Saved entries:
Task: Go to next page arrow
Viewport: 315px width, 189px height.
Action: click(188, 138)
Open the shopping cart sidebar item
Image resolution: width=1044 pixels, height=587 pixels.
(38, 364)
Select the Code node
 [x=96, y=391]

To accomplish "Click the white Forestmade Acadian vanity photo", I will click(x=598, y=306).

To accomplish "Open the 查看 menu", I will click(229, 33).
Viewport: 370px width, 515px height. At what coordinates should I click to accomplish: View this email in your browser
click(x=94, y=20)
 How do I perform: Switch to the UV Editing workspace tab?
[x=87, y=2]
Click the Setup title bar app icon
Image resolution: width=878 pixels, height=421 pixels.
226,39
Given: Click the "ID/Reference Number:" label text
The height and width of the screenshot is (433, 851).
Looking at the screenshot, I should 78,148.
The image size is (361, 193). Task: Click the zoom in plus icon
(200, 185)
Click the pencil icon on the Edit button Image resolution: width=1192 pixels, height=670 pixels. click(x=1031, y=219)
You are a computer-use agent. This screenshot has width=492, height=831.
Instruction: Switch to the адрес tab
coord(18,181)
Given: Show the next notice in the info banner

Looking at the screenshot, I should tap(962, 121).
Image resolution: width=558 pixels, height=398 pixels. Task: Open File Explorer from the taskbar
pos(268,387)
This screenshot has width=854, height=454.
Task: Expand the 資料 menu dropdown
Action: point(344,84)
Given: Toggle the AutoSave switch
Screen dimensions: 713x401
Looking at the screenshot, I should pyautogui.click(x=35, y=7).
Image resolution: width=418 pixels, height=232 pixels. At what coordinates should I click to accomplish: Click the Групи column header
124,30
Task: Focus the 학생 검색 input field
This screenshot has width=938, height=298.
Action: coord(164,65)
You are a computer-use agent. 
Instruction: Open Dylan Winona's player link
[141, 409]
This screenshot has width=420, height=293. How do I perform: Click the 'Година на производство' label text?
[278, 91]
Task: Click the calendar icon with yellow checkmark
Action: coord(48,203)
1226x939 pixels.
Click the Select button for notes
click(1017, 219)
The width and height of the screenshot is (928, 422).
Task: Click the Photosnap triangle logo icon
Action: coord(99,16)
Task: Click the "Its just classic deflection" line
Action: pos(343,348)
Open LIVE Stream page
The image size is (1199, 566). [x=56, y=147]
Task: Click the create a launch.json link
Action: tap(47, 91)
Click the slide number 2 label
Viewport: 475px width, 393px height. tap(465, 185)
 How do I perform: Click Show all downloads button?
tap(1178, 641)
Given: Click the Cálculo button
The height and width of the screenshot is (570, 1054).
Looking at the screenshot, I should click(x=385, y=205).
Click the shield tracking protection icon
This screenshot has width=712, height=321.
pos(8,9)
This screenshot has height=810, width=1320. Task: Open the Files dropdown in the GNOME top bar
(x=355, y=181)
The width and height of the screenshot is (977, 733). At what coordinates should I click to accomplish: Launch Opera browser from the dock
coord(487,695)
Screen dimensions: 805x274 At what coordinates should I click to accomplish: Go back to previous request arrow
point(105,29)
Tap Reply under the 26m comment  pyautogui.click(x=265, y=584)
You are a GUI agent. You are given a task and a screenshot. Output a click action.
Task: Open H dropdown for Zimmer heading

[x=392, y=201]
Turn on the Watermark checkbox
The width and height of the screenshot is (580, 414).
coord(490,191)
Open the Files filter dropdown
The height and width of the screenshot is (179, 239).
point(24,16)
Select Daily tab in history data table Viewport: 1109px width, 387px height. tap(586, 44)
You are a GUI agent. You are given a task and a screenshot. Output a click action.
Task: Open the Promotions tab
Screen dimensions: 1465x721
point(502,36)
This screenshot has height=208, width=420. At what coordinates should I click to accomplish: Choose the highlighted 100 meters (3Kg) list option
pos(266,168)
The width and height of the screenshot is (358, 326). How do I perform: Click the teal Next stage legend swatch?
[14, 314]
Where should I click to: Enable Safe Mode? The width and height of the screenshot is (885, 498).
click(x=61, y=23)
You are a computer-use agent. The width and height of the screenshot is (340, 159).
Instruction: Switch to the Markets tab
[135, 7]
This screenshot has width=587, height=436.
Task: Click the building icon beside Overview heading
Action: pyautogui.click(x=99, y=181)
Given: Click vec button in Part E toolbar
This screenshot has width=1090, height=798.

→ **How to complete this task**: Please output the line that contains "The width and height of the screenshot is (358, 326)." and every line after it in the entries above, exactly, and nothing more.

→ **Result of this exercise**:
The width and height of the screenshot is (358, 326). How do I perform: Click the teal Next stage legend swatch?
[14, 314]
Where should I click to: Enable Safe Mode? The width and height of the screenshot is (885, 498).
click(x=61, y=23)
You are a computer-use agent. The width and height of the screenshot is (340, 159).
Instruction: Switch to the Markets tab
[135, 7]
This screenshot has width=587, height=436.
Task: Click the building icon beside Overview heading
Action: pyautogui.click(x=99, y=181)
Given: Click vec button in Part E toolbar
This screenshot has width=1090, height=798.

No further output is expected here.